What this task involves:
For every line of the records below that holds "link", add one. Give only the final total.

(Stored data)
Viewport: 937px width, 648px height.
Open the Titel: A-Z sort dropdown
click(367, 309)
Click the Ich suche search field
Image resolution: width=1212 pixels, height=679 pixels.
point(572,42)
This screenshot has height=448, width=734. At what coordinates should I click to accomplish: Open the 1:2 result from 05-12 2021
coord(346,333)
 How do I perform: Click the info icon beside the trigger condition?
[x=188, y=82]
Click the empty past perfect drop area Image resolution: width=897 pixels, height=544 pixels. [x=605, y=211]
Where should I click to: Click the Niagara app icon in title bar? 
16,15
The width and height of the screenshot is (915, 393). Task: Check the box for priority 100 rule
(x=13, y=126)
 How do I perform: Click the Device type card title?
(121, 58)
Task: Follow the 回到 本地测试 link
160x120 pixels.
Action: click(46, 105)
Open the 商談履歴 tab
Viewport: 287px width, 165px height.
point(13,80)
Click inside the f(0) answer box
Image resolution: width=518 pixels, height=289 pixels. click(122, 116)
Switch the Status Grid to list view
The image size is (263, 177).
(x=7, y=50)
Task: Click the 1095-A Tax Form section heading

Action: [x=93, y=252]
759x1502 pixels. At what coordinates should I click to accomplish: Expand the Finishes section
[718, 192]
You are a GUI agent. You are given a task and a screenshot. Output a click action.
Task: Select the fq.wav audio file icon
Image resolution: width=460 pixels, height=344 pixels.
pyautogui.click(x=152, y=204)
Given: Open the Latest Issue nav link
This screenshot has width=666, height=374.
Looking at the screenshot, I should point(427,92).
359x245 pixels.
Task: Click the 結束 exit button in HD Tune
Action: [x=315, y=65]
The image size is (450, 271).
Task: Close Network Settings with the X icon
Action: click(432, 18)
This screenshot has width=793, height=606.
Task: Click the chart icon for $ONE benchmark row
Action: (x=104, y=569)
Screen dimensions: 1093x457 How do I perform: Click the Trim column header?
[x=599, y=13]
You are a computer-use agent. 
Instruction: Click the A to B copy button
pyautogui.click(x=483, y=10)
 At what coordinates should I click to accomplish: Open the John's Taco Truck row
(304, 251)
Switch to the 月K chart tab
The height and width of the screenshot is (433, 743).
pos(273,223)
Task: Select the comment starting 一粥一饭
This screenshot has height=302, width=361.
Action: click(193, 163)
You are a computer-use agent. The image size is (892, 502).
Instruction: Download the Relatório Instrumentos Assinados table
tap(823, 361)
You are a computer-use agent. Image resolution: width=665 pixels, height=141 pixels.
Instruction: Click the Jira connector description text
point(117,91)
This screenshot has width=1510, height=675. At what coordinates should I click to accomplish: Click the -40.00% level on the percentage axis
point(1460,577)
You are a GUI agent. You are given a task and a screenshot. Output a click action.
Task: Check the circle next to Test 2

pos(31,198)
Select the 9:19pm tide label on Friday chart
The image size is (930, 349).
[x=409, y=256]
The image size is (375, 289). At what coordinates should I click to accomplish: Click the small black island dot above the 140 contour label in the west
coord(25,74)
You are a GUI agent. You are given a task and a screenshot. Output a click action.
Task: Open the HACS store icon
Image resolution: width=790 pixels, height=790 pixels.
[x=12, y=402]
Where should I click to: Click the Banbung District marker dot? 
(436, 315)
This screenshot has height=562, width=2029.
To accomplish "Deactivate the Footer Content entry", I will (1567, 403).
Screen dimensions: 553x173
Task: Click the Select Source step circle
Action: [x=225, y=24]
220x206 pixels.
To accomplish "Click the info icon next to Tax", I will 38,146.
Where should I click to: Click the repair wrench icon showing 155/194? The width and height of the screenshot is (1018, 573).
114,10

Result for this exercise:
2